The Oracle chief has said the next iteration of the Fusion app suite will be widely available from the start of 2011, ushering in a number of key benefits and flexible deployment options
Written by Ben Woods, Contributor

The next generation of the Oracle's Fusion applications will be available on general release from the first quarter of next year, the company's chief executive Larry Ellison said during a keynote speech at Oracle OpenWorld on Sunday.

The new suite of apps will be available to a selection of current customers at the end of this year, but Ellison says they will be available more widely from the start of 2011.

The development of Oracle Fusion Apps is the culmination of several years' work, and the new suite of modular apps is based completely on open standards, which the company says benefits both IT and business by lowering short and long-term costs.
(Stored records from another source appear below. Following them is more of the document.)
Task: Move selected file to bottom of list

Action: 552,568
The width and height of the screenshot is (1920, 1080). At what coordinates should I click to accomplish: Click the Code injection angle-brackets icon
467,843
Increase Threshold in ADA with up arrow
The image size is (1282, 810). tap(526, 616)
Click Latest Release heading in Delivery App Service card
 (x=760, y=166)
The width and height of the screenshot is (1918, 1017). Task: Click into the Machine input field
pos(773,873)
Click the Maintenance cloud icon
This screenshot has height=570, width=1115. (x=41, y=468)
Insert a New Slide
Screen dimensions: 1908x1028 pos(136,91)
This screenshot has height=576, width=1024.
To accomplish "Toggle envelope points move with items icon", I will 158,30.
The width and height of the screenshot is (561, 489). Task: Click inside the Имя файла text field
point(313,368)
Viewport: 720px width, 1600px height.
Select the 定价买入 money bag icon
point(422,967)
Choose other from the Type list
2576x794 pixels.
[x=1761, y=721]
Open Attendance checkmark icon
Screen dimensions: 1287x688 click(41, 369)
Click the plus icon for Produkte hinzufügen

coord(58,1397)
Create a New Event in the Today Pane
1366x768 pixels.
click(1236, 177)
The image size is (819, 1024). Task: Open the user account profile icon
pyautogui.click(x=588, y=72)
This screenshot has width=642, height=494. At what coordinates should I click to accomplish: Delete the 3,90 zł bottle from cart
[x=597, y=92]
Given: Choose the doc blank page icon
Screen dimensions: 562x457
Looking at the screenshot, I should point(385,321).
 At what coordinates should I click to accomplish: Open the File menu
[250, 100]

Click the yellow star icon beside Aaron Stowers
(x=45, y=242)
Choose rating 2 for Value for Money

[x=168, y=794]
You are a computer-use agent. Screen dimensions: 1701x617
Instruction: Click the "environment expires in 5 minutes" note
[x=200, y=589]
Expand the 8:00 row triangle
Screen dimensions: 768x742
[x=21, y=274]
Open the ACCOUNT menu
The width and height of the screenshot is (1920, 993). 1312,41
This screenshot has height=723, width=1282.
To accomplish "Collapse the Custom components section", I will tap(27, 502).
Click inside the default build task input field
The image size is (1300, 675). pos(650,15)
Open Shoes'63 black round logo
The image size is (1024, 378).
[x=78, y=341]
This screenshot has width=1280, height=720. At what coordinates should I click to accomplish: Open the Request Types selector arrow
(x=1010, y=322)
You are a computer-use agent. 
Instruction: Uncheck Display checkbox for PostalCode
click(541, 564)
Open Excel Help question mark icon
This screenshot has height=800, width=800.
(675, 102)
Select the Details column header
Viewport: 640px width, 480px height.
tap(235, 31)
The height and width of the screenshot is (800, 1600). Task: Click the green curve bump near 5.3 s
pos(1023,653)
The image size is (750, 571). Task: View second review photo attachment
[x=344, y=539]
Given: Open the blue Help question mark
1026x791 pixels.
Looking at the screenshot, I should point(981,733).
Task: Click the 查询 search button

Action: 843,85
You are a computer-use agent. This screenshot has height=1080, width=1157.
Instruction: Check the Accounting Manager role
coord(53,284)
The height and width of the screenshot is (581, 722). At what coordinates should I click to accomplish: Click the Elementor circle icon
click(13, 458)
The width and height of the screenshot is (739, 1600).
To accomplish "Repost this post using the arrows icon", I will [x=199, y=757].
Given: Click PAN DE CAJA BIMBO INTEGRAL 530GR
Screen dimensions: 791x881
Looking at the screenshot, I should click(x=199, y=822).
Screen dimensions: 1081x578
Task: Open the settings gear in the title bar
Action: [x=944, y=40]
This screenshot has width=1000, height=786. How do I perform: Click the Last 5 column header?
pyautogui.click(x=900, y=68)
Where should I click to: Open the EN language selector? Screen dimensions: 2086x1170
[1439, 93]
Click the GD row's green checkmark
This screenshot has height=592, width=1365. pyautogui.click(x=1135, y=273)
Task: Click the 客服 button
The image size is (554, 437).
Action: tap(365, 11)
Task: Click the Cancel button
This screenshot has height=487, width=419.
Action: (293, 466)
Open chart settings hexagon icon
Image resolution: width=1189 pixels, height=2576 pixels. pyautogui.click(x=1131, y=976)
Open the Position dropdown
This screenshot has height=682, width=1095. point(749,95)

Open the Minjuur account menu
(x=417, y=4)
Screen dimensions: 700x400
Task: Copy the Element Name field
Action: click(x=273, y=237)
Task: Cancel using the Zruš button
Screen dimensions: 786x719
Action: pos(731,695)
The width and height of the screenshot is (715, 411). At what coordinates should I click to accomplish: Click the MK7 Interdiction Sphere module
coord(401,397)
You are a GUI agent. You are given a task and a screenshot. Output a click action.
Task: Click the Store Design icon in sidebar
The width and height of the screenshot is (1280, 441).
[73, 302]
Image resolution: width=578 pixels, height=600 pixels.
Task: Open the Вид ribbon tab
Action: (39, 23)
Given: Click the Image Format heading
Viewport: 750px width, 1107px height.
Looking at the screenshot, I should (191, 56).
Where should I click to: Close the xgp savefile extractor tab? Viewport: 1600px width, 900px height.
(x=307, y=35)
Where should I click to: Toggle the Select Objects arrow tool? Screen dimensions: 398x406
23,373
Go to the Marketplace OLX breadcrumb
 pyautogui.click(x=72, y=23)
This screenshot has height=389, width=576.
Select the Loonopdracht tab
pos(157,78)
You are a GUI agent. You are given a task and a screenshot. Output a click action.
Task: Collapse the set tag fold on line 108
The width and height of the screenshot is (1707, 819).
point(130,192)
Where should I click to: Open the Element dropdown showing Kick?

"We knew we had to do a next generation, bringing together the best features of PeopleSoft, E-Business Suite and Siebel... more than five years later, we're finally there," said Ellison.

The suite contains over 100 app modules spread across seven product families, and is built on a service-oriented architecture. "For the first time ever, the Fusion applications that we deliver to you will be built on top of a 100 percent, vanilla, Fusion middleware — nothing added," Ellison said. "Fusion middleware completely supports Fusion applications — it has never been done before in the industry."

Oracle's app package allows users to make context-relative workflow decisions by providing exception-based processing, business intelligence (BI), transactions and collaboration information within the suite, rather than necessitating the use of other separate BI systems.

The company says that the services are available for deployment in a number of ways: on-premise, private cloud, public cloud or by outsourcing business processes. As a modular, open-standards-based suite of apps, the Fusion line-up will work alongside existing Oracle or third-party applications, meaning that business customers don't have to abandon their current apps.